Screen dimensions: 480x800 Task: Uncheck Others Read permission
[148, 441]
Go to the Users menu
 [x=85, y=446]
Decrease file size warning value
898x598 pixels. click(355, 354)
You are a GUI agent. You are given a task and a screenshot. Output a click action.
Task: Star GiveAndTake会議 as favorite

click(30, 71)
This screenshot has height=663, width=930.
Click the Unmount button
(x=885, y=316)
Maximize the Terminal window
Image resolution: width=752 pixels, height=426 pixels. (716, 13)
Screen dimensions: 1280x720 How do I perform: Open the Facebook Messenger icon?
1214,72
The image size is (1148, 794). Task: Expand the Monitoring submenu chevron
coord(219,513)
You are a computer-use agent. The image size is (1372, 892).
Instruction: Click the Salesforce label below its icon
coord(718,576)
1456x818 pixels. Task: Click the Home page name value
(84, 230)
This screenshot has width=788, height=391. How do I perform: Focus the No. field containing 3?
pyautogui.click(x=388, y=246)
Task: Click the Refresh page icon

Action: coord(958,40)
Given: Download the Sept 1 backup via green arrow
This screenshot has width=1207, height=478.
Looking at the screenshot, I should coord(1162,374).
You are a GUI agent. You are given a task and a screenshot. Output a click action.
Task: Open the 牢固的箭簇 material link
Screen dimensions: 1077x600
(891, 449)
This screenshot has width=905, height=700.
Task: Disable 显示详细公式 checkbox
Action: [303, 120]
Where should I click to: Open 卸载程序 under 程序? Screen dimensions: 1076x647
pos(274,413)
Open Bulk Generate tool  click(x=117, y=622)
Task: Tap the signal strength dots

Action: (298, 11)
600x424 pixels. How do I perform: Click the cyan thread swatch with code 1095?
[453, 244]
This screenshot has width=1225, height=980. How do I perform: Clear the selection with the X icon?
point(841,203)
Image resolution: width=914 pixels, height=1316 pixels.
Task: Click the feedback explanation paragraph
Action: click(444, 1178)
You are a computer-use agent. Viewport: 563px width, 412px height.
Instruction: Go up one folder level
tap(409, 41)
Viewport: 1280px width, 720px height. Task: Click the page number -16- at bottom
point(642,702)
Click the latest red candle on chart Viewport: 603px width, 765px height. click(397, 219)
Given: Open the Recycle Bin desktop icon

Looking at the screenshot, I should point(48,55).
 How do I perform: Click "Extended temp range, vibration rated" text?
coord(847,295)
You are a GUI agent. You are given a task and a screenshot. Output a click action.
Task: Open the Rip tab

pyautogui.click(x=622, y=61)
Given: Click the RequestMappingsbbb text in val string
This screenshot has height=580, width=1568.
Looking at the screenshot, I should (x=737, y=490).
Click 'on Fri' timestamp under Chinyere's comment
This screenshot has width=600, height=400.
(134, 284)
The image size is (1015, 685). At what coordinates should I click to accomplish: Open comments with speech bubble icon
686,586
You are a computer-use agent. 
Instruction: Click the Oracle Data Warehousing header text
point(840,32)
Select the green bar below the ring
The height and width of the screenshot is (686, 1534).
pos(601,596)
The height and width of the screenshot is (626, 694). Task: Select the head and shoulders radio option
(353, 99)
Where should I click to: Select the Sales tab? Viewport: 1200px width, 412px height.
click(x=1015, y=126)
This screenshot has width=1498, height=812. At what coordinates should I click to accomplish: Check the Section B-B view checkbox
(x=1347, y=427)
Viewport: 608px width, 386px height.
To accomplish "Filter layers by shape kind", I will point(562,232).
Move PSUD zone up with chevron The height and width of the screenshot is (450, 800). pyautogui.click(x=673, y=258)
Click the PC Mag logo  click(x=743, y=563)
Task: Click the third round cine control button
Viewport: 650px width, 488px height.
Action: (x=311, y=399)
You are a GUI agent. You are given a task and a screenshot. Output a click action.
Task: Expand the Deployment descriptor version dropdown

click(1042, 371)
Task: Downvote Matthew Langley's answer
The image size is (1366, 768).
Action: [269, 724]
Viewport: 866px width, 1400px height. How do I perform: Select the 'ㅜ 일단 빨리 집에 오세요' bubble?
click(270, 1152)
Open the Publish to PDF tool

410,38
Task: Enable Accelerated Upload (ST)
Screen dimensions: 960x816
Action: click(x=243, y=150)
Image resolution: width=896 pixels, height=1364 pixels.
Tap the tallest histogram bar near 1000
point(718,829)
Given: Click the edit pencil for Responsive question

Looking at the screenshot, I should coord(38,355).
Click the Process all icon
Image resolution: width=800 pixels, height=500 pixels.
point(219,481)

* **Problem**
Return the entries above, every line intact.

* **Task response**
Screen dimensions: 480x800 Task: Uncheck Others Read permission
[148, 441]
Go to the Users menu
 [x=85, y=446]
Decrease file size warning value
898x598 pixels. click(355, 354)
You are a GUI agent. You are given a task and a screenshot. Output a click action.
Task: Star GiveAndTake会議 as favorite

click(30, 71)
This screenshot has height=663, width=930.
Click the Unmount button
(x=885, y=316)
Maximize the Terminal window
Image resolution: width=752 pixels, height=426 pixels. (716, 13)
Screen dimensions: 1280x720 How do I perform: Open the Facebook Messenger icon?
1214,72
The image size is (1148, 794). Task: Expand the Monitoring submenu chevron
coord(219,513)
You are a computer-use agent. The image size is (1372, 892).
Instruction: Click the Salesforce label below its icon
coord(718,576)
1456x818 pixels. Task: Click the Home page name value
(84, 230)
This screenshot has width=788, height=391. How do I perform: Focus the No. field containing 3?
pyautogui.click(x=388, y=246)
Task: Click the Refresh page icon

Action: coord(958,40)
Given: Download the Sept 1 backup via green arrow
This screenshot has width=1207, height=478.
Looking at the screenshot, I should coord(1162,374).
You are a GUI agent. You are given a task and a screenshot. Output a click action.
Task: Open the 牢固的箭簇 material link
Screen dimensions: 1077x600
(891, 449)
This screenshot has width=905, height=700.
Task: Disable 显示详细公式 checkbox
Action: [303, 120]
Where should I click to: Open 卸载程序 under 程序? Screen dimensions: 1076x647
pos(274,413)
Open Bulk Generate tool  click(x=117, y=622)
Task: Tap the signal strength dots

Action: (298, 11)
600x424 pixels. How do I perform: Click the cyan thread swatch with code 1095?
[453, 244]
This screenshot has width=1225, height=980. How do I perform: Clear the selection with the X icon?
point(841,203)
Image resolution: width=914 pixels, height=1316 pixels.
Task: Click the feedback explanation paragraph
Action: click(444, 1178)
You are a computer-use agent. Viewport: 563px width, 412px height.
Instruction: Go up one folder level
tap(409, 41)
Viewport: 1280px width, 720px height. Task: Click the page number -16- at bottom
point(642,702)
Click the latest red candle on chart Viewport: 603px width, 765px height. click(397, 219)
Given: Open the Recycle Bin desktop icon

Looking at the screenshot, I should point(48,55).
 How do I perform: Click "Extended temp range, vibration rated" text?
coord(847,295)
You are a GUI agent. You are given a task and a screenshot. Output a click action.
Task: Open the Rip tab

pyautogui.click(x=622, y=61)
Given: Click the RequestMappingsbbb text in val string
This screenshot has height=580, width=1568.
Looking at the screenshot, I should (x=737, y=490).
Click 'on Fri' timestamp under Chinyere's comment
This screenshot has width=600, height=400.
(134, 284)
The image size is (1015, 685). At what coordinates should I click to accomplish: Open comments with speech bubble icon
686,586
You are a computer-use agent. 
Instruction: Click the Oracle Data Warehousing header text
point(840,32)
Select the green bar below the ring
The height and width of the screenshot is (686, 1534).
pos(601,596)
The height and width of the screenshot is (626, 694). Task: Select the head and shoulders radio option
(353, 99)
Where should I click to: Select the Sales tab? Viewport: 1200px width, 412px height.
click(x=1015, y=126)
This screenshot has width=1498, height=812. At what coordinates should I click to accomplish: Check the Section B-B view checkbox
(x=1347, y=427)
Viewport: 608px width, 386px height.
To accomplish "Filter layers by shape kind", I will point(562,232).
Move PSUD zone up with chevron The height and width of the screenshot is (450, 800). pyautogui.click(x=673, y=258)
Click the PC Mag logo  click(x=743, y=563)
Task: Click the third round cine control button
Viewport: 650px width, 488px height.
Action: (x=311, y=399)
You are a GUI agent. You are given a task and a screenshot. Output a click action.
Task: Expand the Deployment descriptor version dropdown

click(1042, 371)
Task: Downvote Matthew Langley's answer
The image size is (1366, 768).
Action: [269, 724]
Viewport: 866px width, 1400px height. How do I perform: Select the 'ㅜ 일단 빨리 집에 오세요' bubble?
click(270, 1152)
Open the Publish to PDF tool

410,38
Task: Enable Accelerated Upload (ST)
Screen dimensions: 960x816
Action: click(x=243, y=150)
Image resolution: width=896 pixels, height=1364 pixels.
Tap the tallest histogram bar near 1000
point(718,829)
Given: Click the edit pencil for Responsive question

Looking at the screenshot, I should coord(38,355).
Click the Process all icon
Image resolution: width=800 pixels, height=500 pixels.
point(219,481)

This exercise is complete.